本文:
松井秀喜氏 「長嶋監督との約束」はホントに“巨人指揮官就任”なのか? 実現への高い壁 生前ミスターが語っていた“もう一つの願い”とは
五十路も半ば
そうした中での、長嶋さんの死、そして「約束発言」。監督就任は一歩どころか、十歩も二十歩も前進と言いたくなる。偶然だが、4月に秋広優人選手がトレードに出され、背番号55も空いている。が、
「そんなにすんなりとは行きませんよ」
と述べるのは、さる巨人軍関係者である。
「監督就任には縁とタイミングがあります。それを考えると、松井には気になる“事情”もある」
まず、懸念されるのは、現在、巨人を率いているのが後輩の阿部監督だということである。
「阿部監督は3年契約です。契約初年度の昨季、見事リーグ優勝を果たした。今季も、勝ち頭だった菅野智之が抜け、主砲の岡本和真はじめ怪我人が続出する中、貯金3(6月9日現在)と踏ん張っている。今季もAクラスなら、来季で沈んでも契約は更新されるのが通例。松井氏からして、阿部を可愛がり、監督就任時にはエールも送っています。松井の性格からして、好成績の後輩を押しのけてまで、監督になろうとはしないはずです」

記述問題 1:
松井秀喜氏に関する記事にある一文「まず、懸念されるのは、現在、巨人を率いているのが後輩の阿部監督だということである。」を英語に翻訳せよ。
記述問題 2:
松井秀喜氏に関する記事のうち、「と述べるのは、さる巨人軍関係者である。」から「になろうとはしないはずです」」まで（両端を含む）を一字も変えずに出力せよ。
後続の行は、松井秀喜氏に関する記事とは別個の資料である。

所与の情報:
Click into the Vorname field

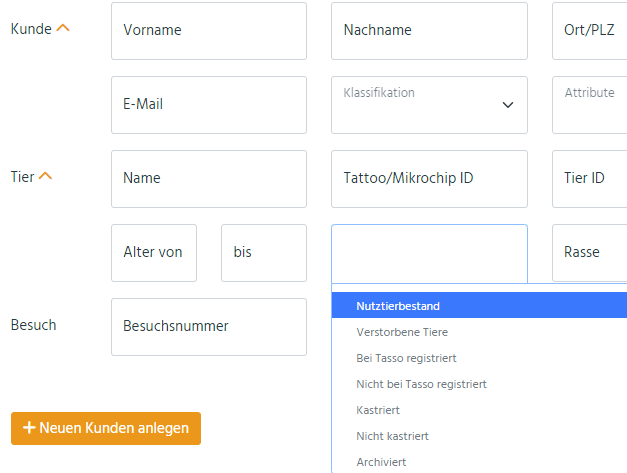pyautogui.click(x=209, y=31)
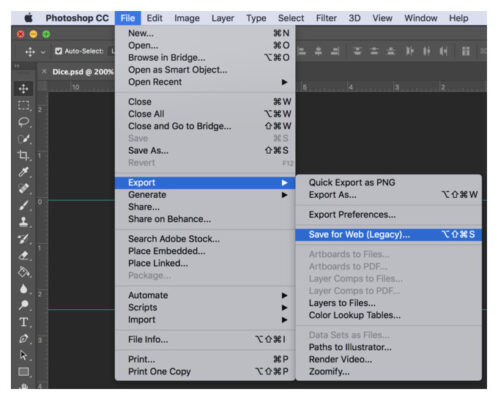Select the Lasso tool

[23, 122]
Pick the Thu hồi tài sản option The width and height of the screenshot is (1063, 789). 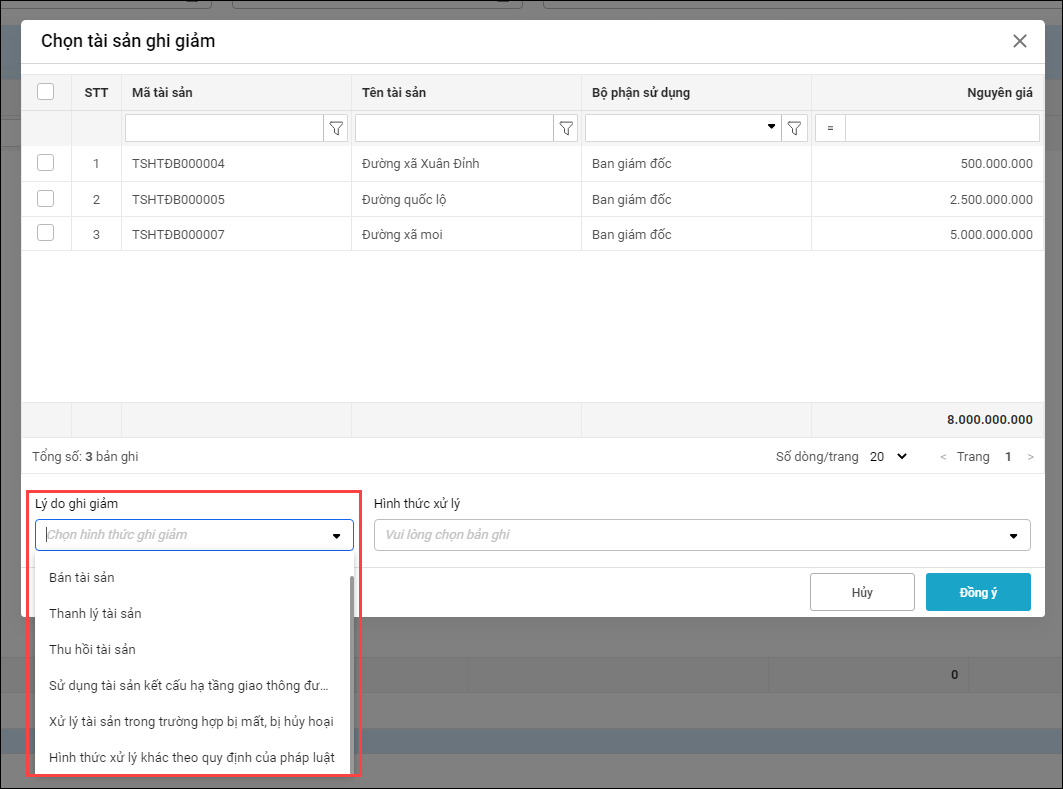[92, 649]
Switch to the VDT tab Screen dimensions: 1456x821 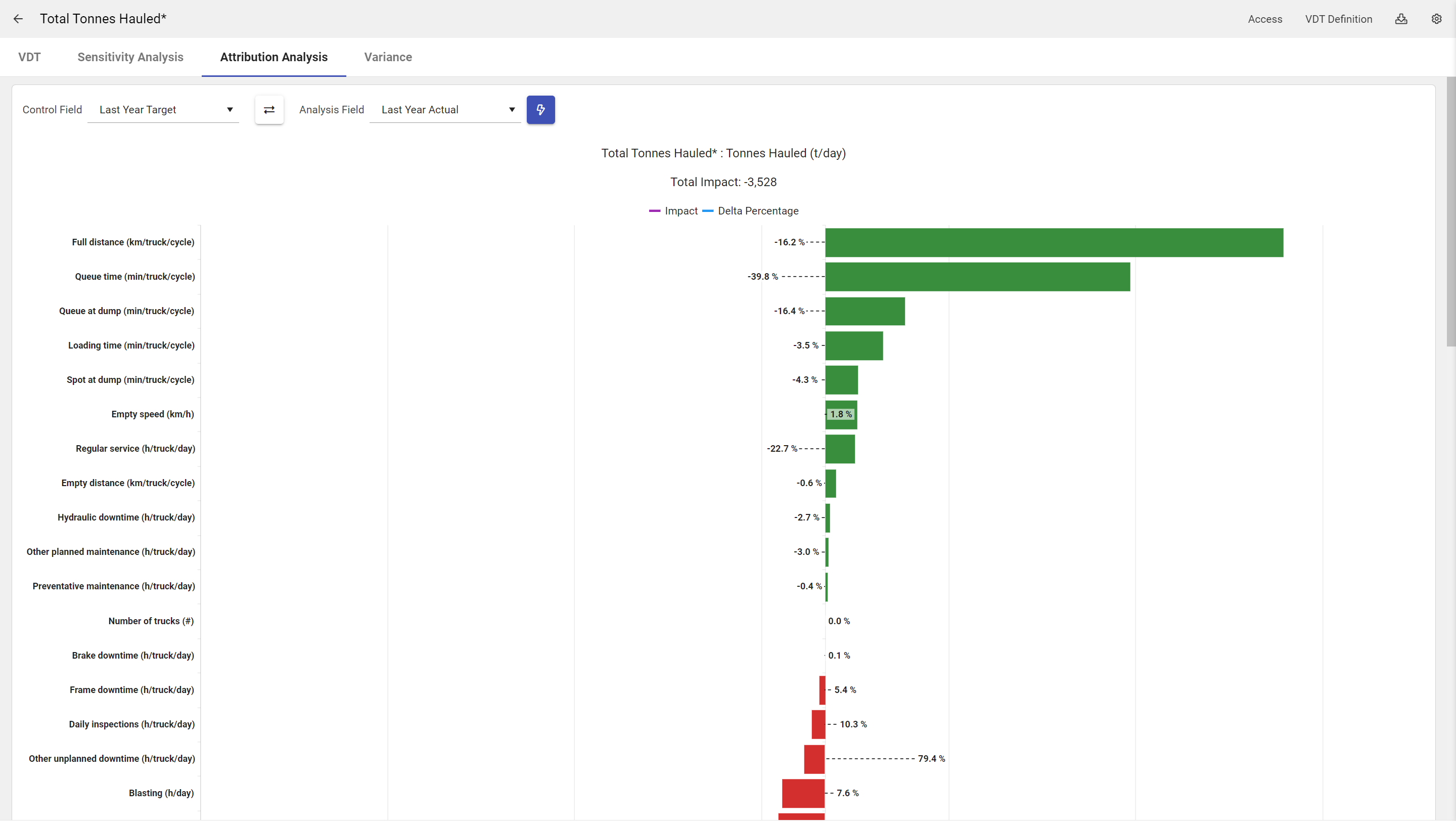[x=29, y=57]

正解 1:
First, what is of concern is that the Giants are currently led by Manager Abe, who is his junior.

正解 2:
と述べるのは、さる巨人軍関係者である。
「監督就任には縁とタイミングがあります。それを考えると、松井には気になる“事情”もある」
まず、懸念されるのは、現在、巨人を率いているのが後輩の阿部監督だということである。
「阿部監督は3年契約です。契約初年度の昨季、見事リーグ優勝を果たした。今季も、勝ち頭だった菅野智之が抜け、主砲の岡本和真はじめ怪我人が続出する中、貯金3(6月9日現在)と踏ん張っている。今季もAクラスなら、来季で沈んでも契約は更新されるのが通例。松井氏からして、阿部を可愛がり、監督就任時にはエールも送っています。松井の性格からして、好成績の後輩を押しのけてまで、監督になろうとはしないはずです」